### Assignment 1:
In the text on aircraft named for the MacRobert family, why were The MacRobert Fighter - Sir Roderic markings put on Typhoon ZJ919? Answer in one to three sentences.
### Assignment 2:
Write what comes next in the text on aircraft named for the MacRobert family, picking up right after its final entry.

### Source extract:
########

Lady MacRobert also sponsored four Hawker Hurricanes, three named after her sons and the fourth honouring the fighting spirit of the Russian allies. They were handed over to No. 94 Squadron, in which Sir Roderic had served, in Egypt on 19 September 1942.

In the 1960s three Slingsby Swallow gliders for the Air Training Corps were named after the MacRobert brothers: Sir Alasdair, Sir Iain and Sir Roderic.

On 8 November 2017, Eurofighter Typhoon FGR4 ZJ919 of No. 6 Squadron at RAF Lossiemouth had the markings of The MacRobert Fighter - Sir Roderic added on the side fuselage below the cockpit canopy, thus maintaining the connection between the MacRobert family and RAF Lossiemouth following the disbandment of No. XV (Reserve) Squadron which had operated the flagship of the squadron's Tornado GR4 fleet MacRobert's Reply.

===List of aircraft===
====MacRobert's Reply====
Short Stirling Mk.I N6086, (LS-F) operated by No. XV Squadron.
Short Stirling Mk.I W7531, (LS-F) operated by No. XV Squadron.
Hawker Siddeley Buccaneer S.2B XT287 (F), operated by No. XV Squadron.
Panavia Tornado GR.1B ZA446 (F), operated by No. XV Squadron.
Panavia Tornado GR.1 ZA559 (F), operated by No. XV Squadron.
Panavia Tornado GR.4(T) ZA602 (F), operated by No. XV (R) Squadron.
Panavia Tornado GR.4 ZD741 (LS-F), operated by No. XV (R) Squadron.

====Sir Iain====
Hawker Hurricane Mk.IIc HL851 operated by No. 94 Squadron.
Slingsby Swallow glider for the Air Training Corps.
Grob Vigilant T.1 ZZ192, operated by No. 2 Flying Training School.

########

### Supplied entries:
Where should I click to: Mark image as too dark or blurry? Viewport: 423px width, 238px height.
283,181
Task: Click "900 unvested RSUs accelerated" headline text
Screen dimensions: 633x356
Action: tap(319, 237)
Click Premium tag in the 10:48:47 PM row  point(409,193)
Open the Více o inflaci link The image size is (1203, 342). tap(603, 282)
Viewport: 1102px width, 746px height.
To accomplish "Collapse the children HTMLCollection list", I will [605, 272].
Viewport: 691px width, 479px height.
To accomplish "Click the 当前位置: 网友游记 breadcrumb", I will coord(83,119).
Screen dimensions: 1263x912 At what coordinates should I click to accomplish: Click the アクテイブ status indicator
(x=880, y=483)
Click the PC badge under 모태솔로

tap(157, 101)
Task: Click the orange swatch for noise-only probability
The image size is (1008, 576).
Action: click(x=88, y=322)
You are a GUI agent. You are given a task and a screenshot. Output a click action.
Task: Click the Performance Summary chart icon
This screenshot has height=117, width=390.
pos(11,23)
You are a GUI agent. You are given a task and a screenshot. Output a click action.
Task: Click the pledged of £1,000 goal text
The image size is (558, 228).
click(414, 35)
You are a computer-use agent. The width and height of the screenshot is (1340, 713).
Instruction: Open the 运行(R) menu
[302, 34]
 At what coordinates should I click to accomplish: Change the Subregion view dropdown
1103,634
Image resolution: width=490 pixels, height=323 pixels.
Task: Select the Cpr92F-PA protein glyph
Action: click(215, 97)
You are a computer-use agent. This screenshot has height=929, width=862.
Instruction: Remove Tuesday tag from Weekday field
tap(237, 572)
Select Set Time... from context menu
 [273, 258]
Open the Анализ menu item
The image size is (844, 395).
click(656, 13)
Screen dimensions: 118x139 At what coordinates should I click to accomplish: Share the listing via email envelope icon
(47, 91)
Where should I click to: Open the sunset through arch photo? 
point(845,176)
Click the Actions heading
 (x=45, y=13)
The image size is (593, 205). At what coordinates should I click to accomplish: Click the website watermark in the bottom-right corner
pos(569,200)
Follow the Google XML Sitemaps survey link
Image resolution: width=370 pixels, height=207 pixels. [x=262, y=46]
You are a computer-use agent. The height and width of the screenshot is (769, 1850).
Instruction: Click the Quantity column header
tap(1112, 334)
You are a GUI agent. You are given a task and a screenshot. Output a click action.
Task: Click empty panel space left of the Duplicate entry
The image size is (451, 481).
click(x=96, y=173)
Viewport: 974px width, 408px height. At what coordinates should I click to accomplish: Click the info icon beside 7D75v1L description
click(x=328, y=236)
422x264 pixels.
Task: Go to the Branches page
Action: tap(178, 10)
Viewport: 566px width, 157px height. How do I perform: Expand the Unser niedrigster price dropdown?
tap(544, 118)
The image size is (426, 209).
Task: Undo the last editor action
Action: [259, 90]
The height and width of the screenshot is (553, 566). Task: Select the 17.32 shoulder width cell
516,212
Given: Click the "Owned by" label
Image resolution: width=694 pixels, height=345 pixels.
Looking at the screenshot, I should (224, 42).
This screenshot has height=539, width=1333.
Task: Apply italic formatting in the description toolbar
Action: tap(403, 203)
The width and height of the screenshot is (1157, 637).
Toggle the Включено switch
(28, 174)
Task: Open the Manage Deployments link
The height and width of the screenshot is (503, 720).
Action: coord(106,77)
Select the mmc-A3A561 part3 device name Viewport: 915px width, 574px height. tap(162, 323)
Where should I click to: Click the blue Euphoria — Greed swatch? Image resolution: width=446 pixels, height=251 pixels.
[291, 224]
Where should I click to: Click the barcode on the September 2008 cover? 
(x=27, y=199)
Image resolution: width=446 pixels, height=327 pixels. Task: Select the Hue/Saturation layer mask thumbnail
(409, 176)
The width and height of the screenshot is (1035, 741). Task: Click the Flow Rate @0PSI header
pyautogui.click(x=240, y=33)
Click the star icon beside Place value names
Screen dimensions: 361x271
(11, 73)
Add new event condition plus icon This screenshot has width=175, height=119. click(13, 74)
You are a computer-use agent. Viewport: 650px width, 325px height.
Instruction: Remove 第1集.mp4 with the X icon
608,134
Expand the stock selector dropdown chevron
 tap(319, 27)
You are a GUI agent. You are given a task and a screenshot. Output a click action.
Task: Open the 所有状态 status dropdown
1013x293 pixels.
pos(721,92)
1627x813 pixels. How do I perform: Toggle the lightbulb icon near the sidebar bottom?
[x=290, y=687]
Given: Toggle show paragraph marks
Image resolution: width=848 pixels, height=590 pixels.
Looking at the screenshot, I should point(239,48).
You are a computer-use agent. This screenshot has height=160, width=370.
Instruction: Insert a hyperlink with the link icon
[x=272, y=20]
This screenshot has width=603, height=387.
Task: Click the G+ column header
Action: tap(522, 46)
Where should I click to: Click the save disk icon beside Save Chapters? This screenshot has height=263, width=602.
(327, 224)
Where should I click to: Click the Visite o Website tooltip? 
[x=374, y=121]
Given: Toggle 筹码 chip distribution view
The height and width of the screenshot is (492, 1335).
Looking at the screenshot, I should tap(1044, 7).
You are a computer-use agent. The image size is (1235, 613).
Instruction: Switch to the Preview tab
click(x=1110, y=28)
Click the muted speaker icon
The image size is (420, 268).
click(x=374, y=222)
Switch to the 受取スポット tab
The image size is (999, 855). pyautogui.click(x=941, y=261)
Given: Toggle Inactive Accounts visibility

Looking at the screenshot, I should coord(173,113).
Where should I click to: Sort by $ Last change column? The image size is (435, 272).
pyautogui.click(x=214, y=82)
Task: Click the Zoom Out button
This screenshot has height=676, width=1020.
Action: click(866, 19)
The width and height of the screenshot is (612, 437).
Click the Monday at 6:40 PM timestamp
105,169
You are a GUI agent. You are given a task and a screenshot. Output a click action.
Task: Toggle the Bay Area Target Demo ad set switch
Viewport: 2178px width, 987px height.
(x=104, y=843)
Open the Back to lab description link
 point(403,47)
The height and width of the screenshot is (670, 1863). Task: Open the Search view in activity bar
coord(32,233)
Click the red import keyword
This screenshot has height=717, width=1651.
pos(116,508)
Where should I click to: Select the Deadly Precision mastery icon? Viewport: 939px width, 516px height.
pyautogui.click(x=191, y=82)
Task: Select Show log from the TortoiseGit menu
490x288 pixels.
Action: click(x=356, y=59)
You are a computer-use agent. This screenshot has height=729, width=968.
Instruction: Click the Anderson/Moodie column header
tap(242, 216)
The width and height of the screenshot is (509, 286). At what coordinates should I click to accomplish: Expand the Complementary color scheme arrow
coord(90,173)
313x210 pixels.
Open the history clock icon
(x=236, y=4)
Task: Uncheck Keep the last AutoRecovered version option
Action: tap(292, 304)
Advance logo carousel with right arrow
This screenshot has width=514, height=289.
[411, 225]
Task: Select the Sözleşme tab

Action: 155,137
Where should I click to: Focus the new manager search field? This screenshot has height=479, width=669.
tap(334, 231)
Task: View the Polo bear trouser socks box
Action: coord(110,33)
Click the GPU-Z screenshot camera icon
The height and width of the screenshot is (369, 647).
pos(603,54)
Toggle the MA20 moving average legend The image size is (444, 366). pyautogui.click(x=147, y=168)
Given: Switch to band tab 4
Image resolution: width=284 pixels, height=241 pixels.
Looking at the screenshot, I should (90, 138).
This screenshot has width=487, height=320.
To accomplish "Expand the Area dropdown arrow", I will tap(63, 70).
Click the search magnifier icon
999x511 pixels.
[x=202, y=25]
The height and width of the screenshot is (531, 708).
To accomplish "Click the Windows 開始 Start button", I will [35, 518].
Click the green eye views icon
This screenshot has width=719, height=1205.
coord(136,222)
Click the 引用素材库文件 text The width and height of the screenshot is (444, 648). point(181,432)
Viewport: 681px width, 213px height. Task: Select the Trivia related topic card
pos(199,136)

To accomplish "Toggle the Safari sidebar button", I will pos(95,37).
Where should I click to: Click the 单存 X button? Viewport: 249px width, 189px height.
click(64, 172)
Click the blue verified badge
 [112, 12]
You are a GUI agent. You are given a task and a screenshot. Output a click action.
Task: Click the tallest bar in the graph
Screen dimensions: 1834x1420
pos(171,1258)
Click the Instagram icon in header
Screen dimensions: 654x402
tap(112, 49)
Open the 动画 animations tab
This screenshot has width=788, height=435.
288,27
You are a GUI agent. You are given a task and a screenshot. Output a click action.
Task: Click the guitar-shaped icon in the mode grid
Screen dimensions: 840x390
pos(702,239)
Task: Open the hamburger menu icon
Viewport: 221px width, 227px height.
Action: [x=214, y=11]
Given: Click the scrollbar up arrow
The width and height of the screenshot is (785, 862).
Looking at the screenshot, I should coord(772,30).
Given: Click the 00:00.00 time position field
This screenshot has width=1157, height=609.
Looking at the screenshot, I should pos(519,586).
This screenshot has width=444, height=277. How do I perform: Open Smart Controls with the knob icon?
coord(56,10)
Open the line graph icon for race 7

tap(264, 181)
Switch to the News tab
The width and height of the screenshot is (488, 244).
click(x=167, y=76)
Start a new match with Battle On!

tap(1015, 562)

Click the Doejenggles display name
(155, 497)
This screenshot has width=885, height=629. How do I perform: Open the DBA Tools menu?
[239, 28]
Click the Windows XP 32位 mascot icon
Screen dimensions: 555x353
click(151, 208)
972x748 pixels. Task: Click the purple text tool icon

########

### Response box 1:
The markings kept the MacRobert family's link with RAF Lossiemouth alive after No. XV (Reserve) Squadron was disbanded. That squadron had flown MacRobert's Reply, the flagship of its Tornado GR4 fleet.

### Response box 2:
====Sir Roderic====
Hawker Hurricane Mk.IIc HL735 operated by No. 94 Squadron.
Slingsby Swallow glider for the Air Training Corps.
Grob Vigilant T.1 ZJ967, operated by No. 2 Flying Training School.
Eurofighter Typhoon FGR4 ZJ919, operated by No. 6 Squadron, with The MacRobert Fighter - Sir Roderic marking on front, starboard fuselage below cockpit canopy.
Eurofighter Typhoon FGR4 ZK427, operated by No. 6 Squadron, with The MacRobert Fighter - Sir Roderic marking on front, starboard fuselage below cockpit canopy.
Eurofighter Typhoon FGR4 ZK312, operated by No. 6 Squadron, with The MacRobert Fighter - Sir Roderic marking on front, starboard fuselage below cockpit canopy.

====Sir Alasdair====
Hawker Hurricane Mk.IIc HL844 operated by No. 94 Squadron.
Slingsby Swallow glider for the Air Training Corps.

====Other aircraft====
- One Hurricane commemorating Russian allies operated by No. 94 Squadron.
- The flying training organisation Tayside Aviation has four Air Cadet training aircraft: three of them carry the MacRobert family crest and the names of the three sons; the fourth is named in remembrance of Donald Jeffs, the survivor of the MacRoberts Reply Stirling Bomber shot down in 1942.

==MacRobert baronets, of Douneside (1922)==
- Sir Alexander MacRobert, 1st Baronet (1854–1922)
- Sir Alasdair Workman MacRobert, 2nd Baronet (1912–1938)
- Sir Roderic Alan MacRobert, 3rd Baronet (1915–1941)
- Sir Iain Workman MacRobert, 4th Baronet (1917–1941)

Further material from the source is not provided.